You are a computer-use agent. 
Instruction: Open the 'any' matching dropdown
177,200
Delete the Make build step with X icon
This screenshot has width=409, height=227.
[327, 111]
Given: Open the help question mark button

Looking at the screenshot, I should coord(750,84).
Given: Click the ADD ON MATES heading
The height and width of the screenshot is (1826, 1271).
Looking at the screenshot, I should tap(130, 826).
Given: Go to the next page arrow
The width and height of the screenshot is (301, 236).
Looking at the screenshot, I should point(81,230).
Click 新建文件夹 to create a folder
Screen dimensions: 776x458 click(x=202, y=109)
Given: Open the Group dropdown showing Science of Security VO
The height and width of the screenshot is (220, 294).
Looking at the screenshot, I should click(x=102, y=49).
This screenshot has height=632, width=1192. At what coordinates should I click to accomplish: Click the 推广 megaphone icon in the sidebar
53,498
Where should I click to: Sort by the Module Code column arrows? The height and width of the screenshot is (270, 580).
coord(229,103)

· · ·

◆ **YOUR INSTRUCTIONS**:
Rewrite every line of the items above as a numbered list, leaving out the blank lines.

◆ **FINAL ANSWER**:
1. You are a computer-use agent. 
2. Instruction: Open the 'any' matching dropdown
3. 177,200
4. Delete the Make build step with X icon
5. This screenshot has width=409, height=227.
6. [327, 111]
7. Given: Open the help question mark button
8. Looking at the screenshot, I should coord(750,84).
9. Given: Click the ADD ON MATES heading
10. The height and width of the screenshot is (1826, 1271).
11. Looking at the screenshot, I should tap(130, 826).
12. Given: Go to the next page arrow
13. The width and height of the screenshot is (301, 236).
14. Looking at the screenshot, I should point(81,230).
15. Click 新建文件夹 to create a folder
16. Screen dimensions: 776x458 click(x=202, y=109)
17. Given: Open the Group dropdown showing Science of Security VO
18. The height and width of the screenshot is (220, 294).
19. Looking at the screenshot, I should click(x=102, y=49).
20. This screenshot has height=632, width=1192. At what coordinates should I click to accomplish: Click the 推广 megaphone icon in the sidebar
21. 53,498
22. Where should I click to: Sort by the Module Code column arrows? The height and width of the screenshot is (270, 580).
23. coord(229,103)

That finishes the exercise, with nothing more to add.